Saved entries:
.....
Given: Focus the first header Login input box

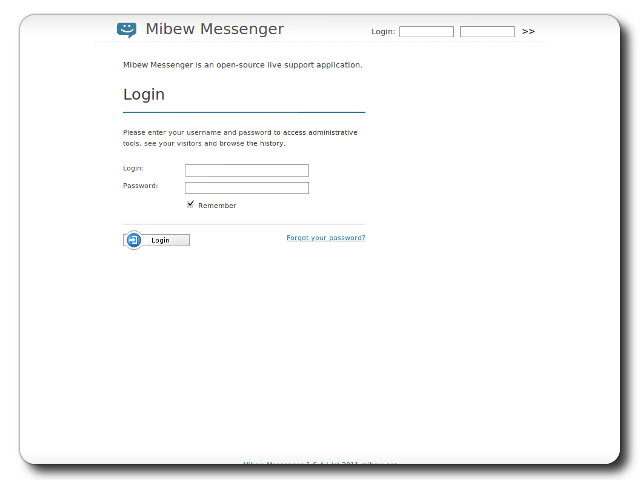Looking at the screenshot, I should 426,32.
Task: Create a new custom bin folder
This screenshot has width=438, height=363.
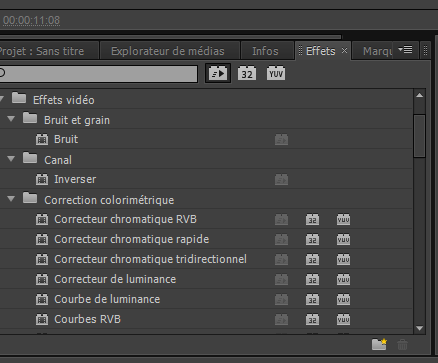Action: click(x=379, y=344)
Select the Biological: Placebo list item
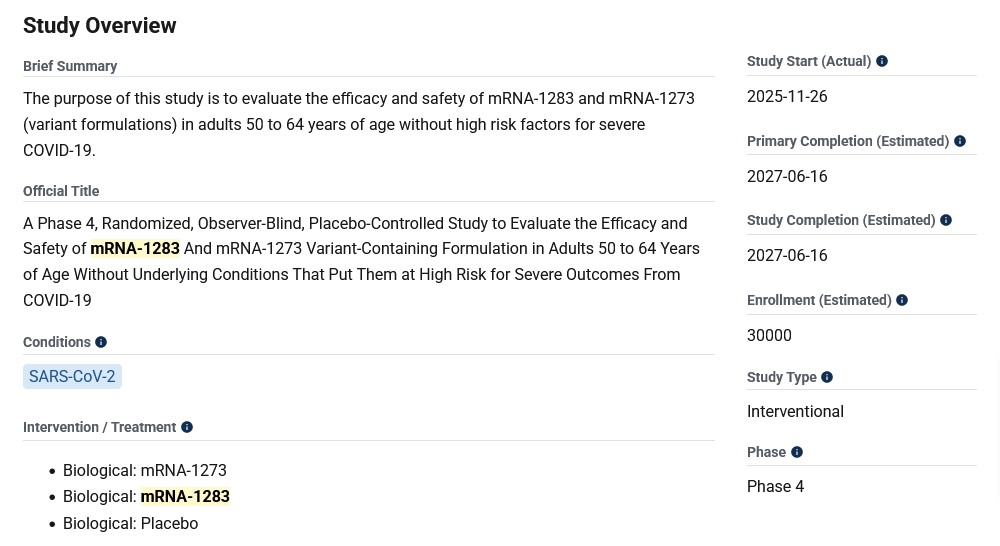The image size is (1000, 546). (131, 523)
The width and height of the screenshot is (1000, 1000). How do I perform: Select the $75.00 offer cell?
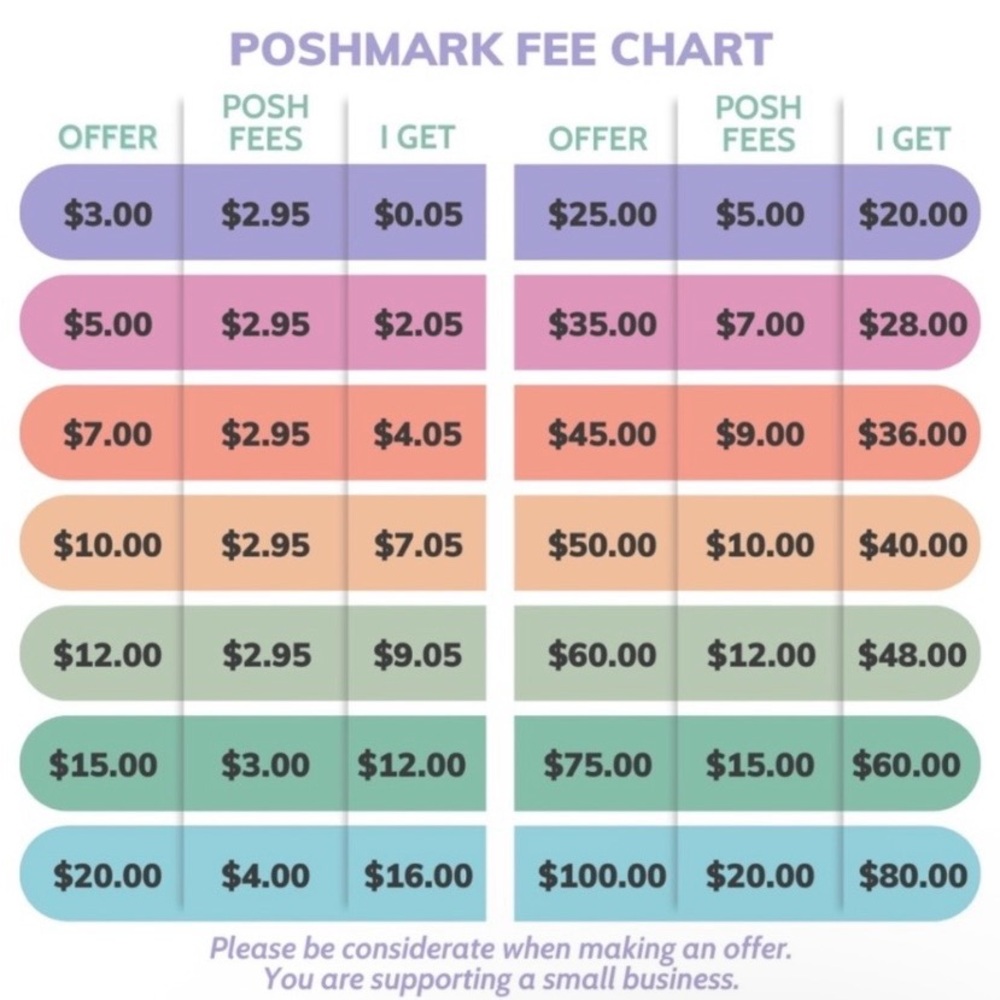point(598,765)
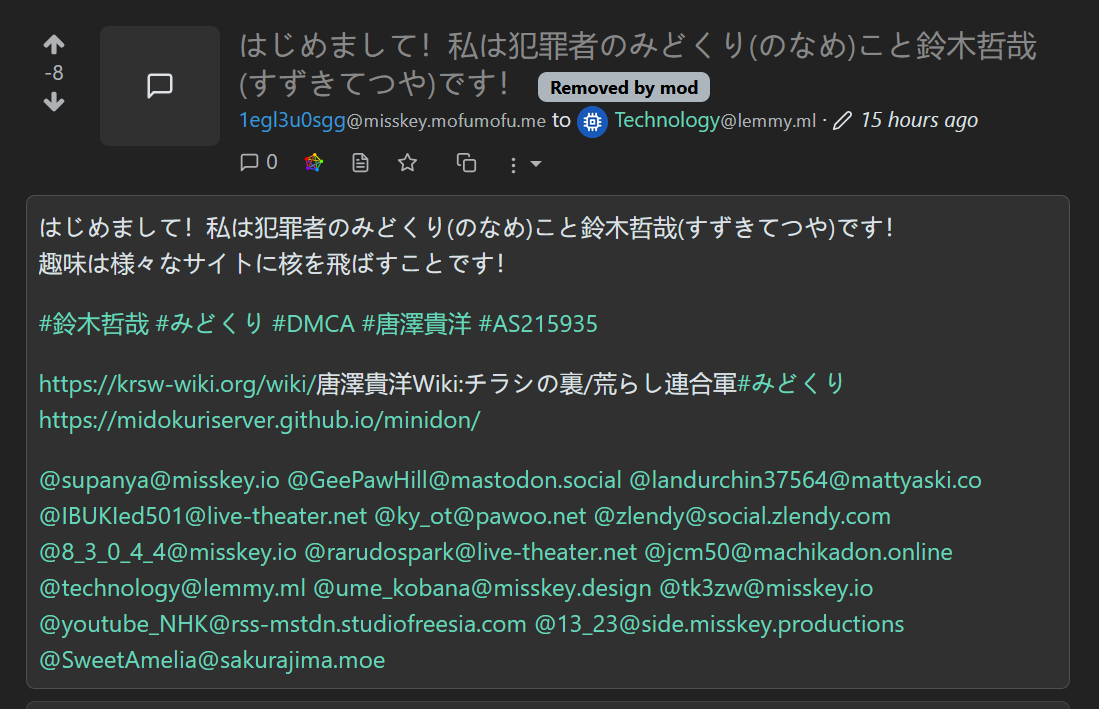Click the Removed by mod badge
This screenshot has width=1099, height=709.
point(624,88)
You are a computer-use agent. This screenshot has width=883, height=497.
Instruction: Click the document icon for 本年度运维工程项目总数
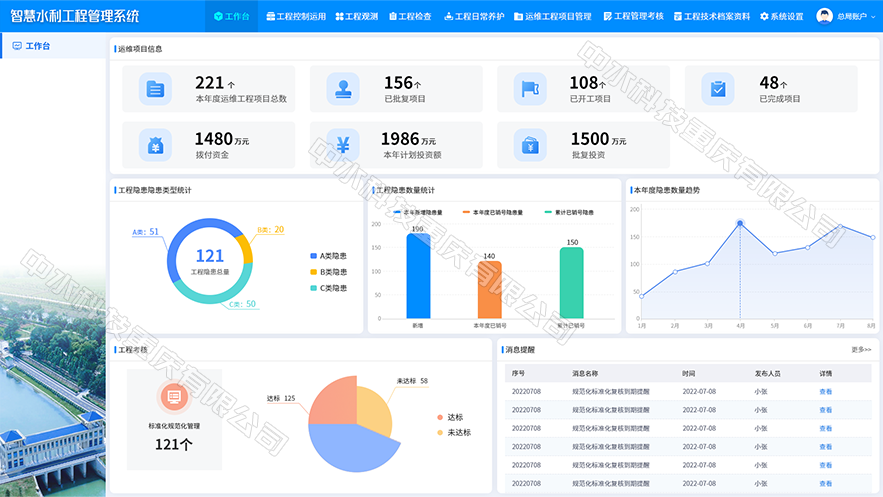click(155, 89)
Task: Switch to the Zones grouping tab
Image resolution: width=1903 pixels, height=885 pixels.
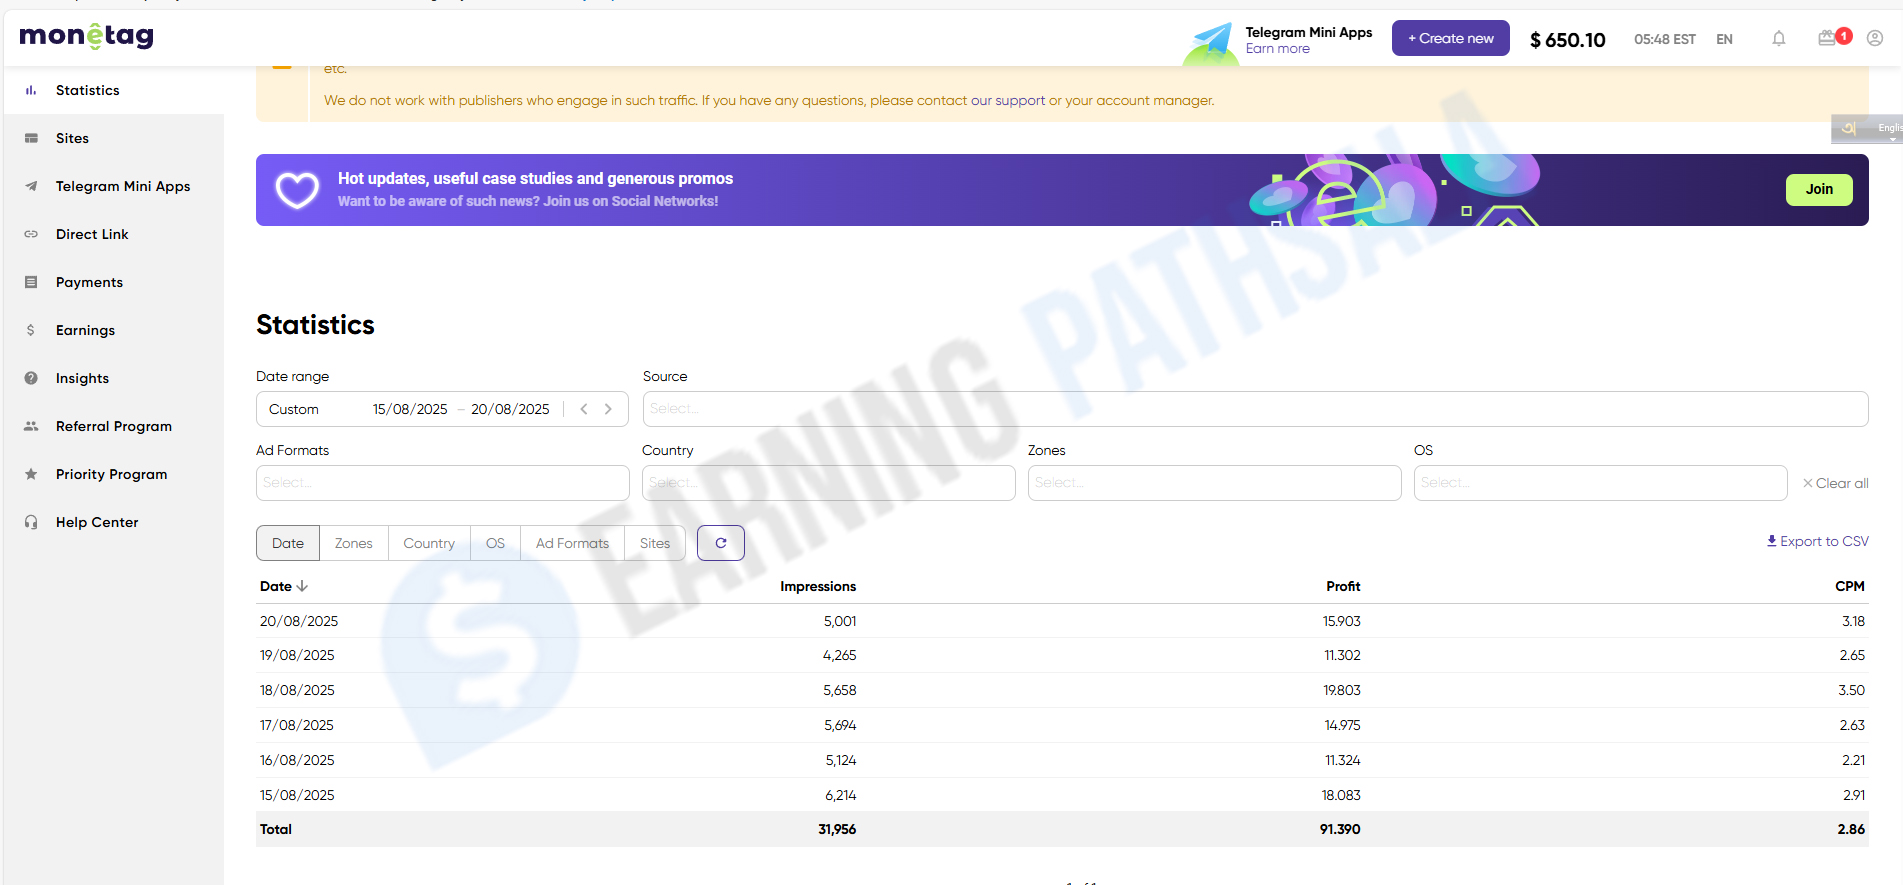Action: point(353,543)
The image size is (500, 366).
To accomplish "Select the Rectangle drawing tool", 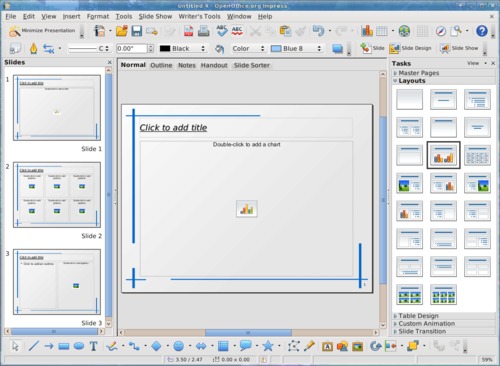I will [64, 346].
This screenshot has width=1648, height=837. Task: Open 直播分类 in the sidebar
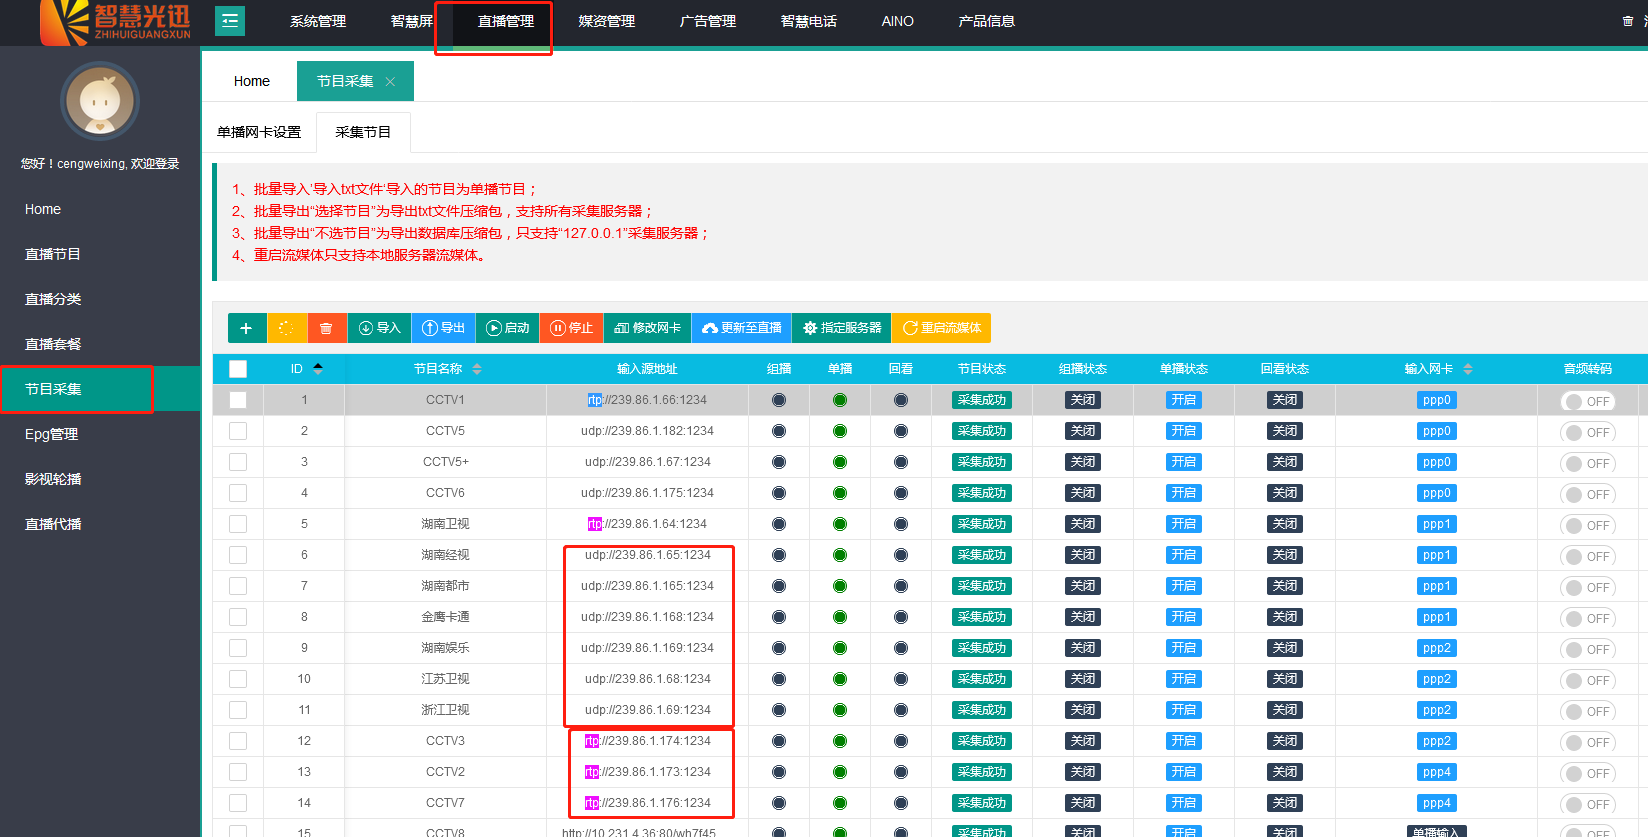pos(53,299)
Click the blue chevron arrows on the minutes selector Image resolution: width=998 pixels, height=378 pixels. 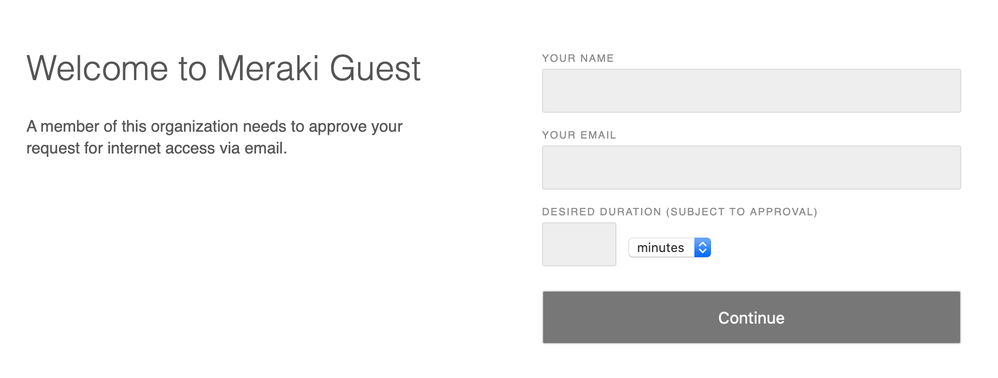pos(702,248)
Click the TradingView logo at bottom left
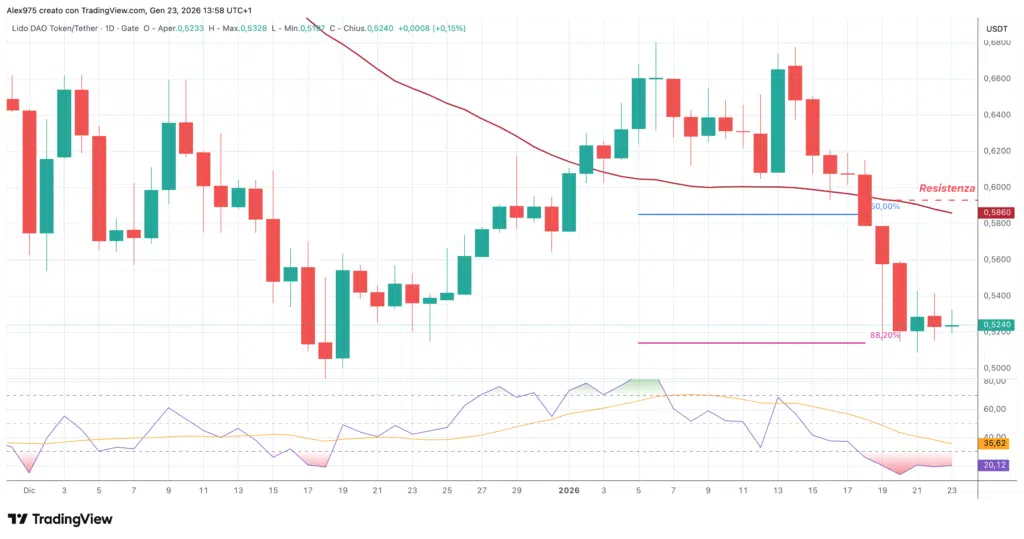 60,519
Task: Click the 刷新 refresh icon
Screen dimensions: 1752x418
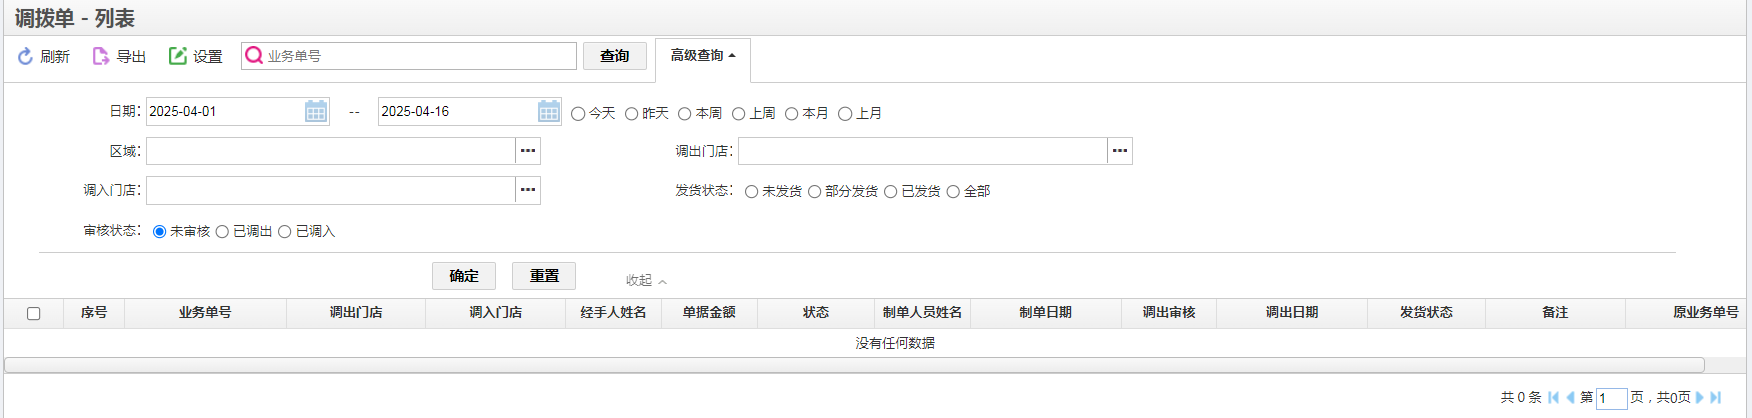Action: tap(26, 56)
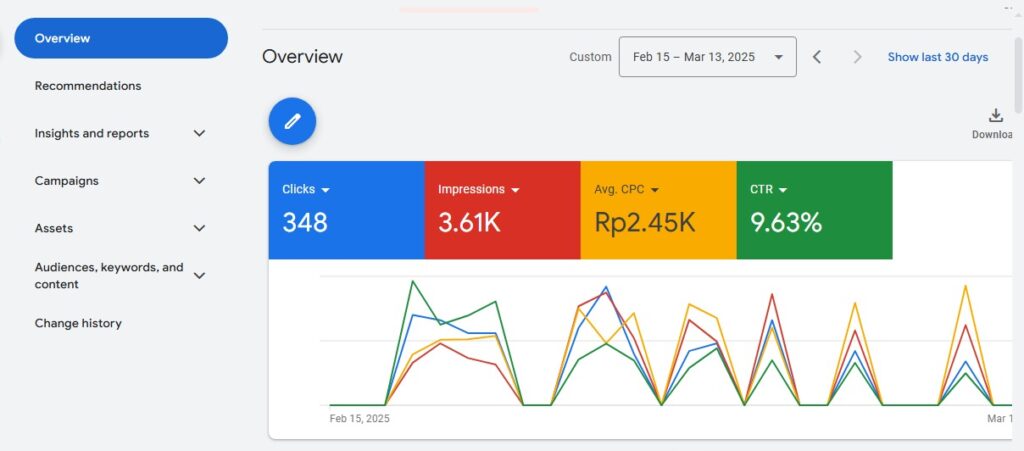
.....
TASK DETAILS: Leave the pictures out. Transcribe exactly the lines from the one with "Task: Click the 刷新 refresh icon" through the end of the records.

ANSWER FOR THE TASK:
Task: Click the 刷新 refresh icon
Screen dimensions: 1752x418
Action: tap(26, 56)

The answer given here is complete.